** Try it **
The required output is the lines from the one with "Instruction: Click the" through the end of the data, repeated verbatim, with no pictures included.
● ● ● ●
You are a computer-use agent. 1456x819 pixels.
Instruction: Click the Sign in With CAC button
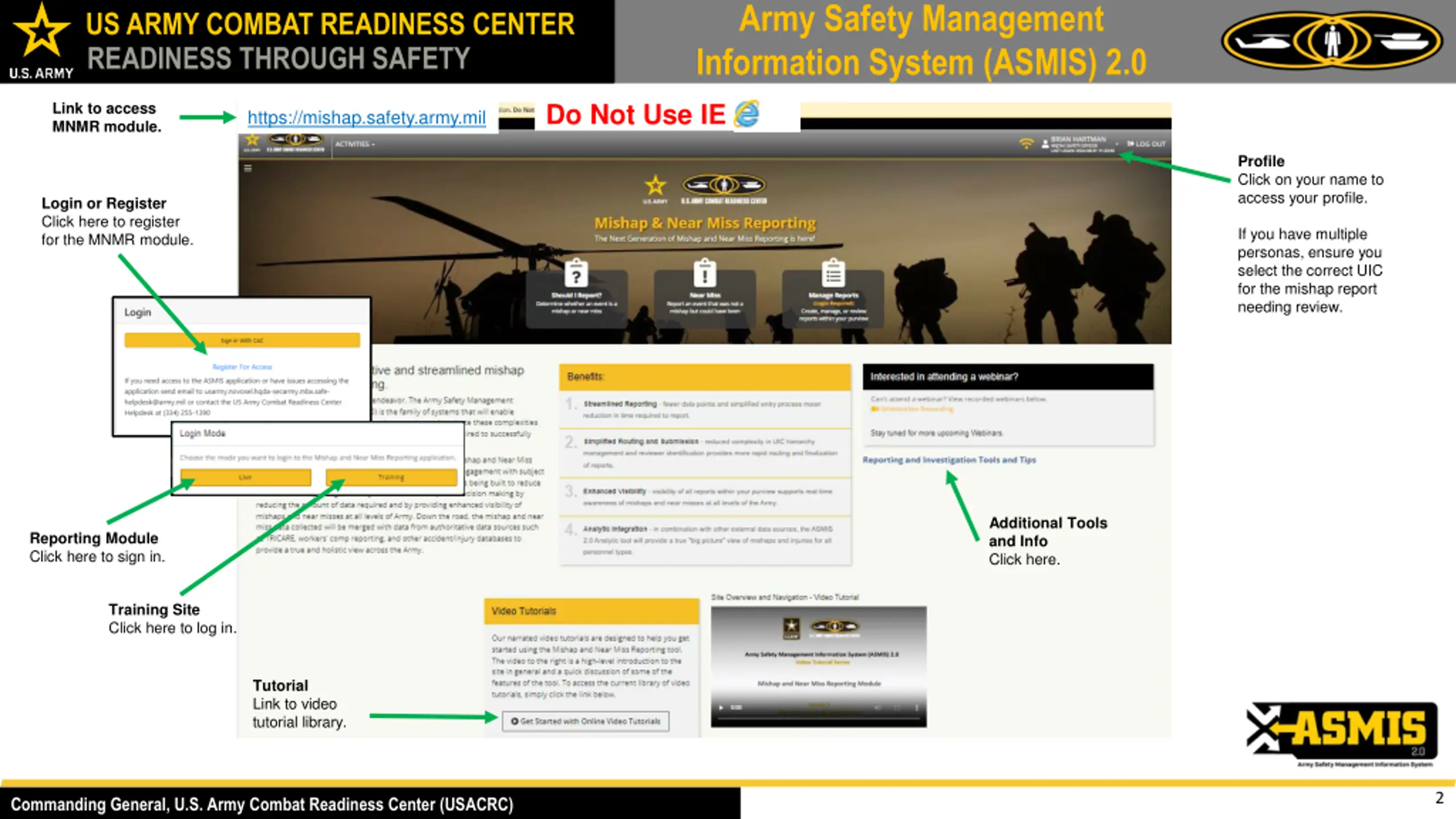(242, 341)
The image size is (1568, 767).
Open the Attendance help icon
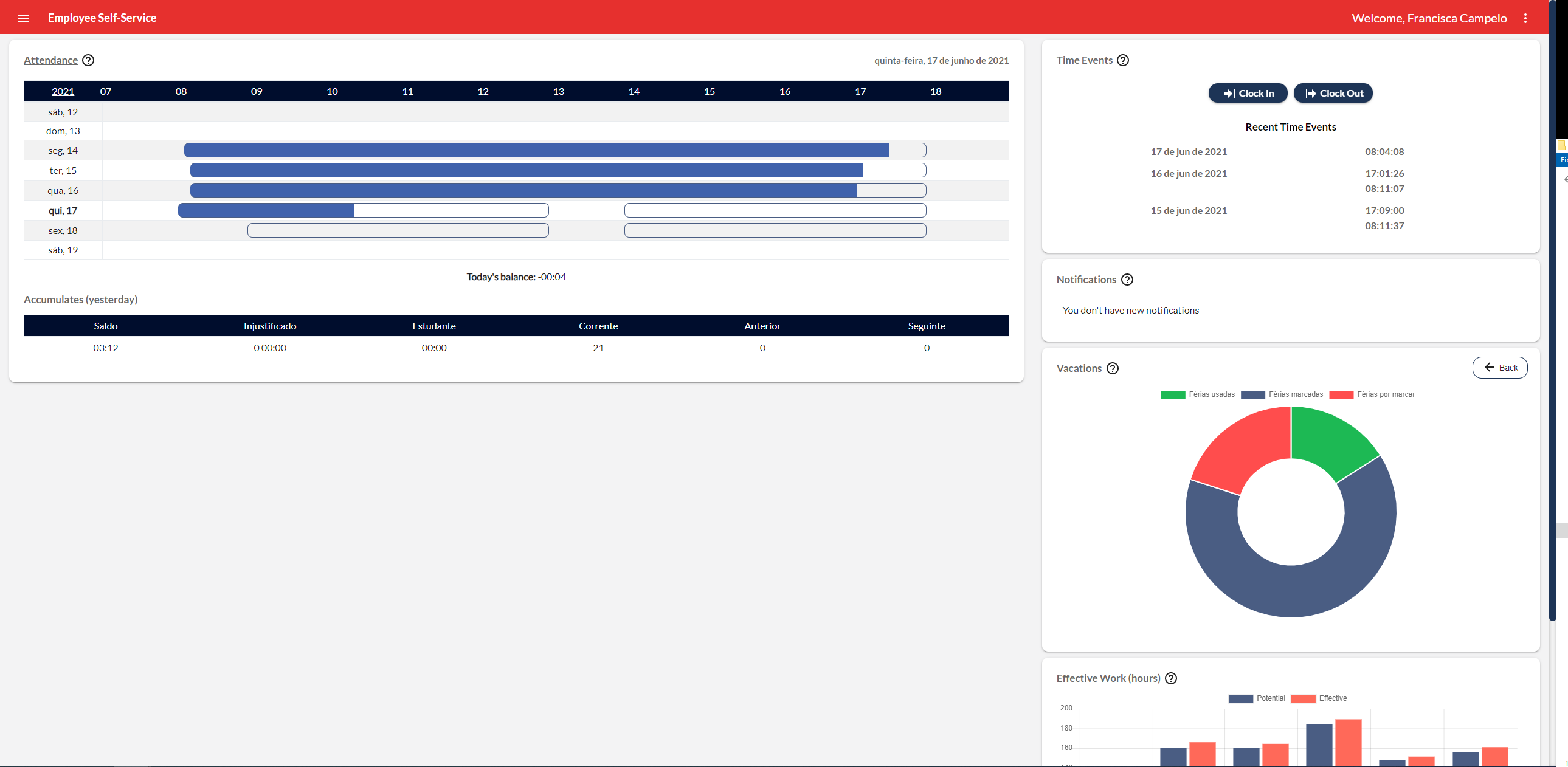(x=89, y=60)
● ● ● ●
** Response to this task **
Instruction: Click the Sign in With CAC button
(242, 341)
The image size is (1568, 767).
Open the Attendance help icon
(x=89, y=60)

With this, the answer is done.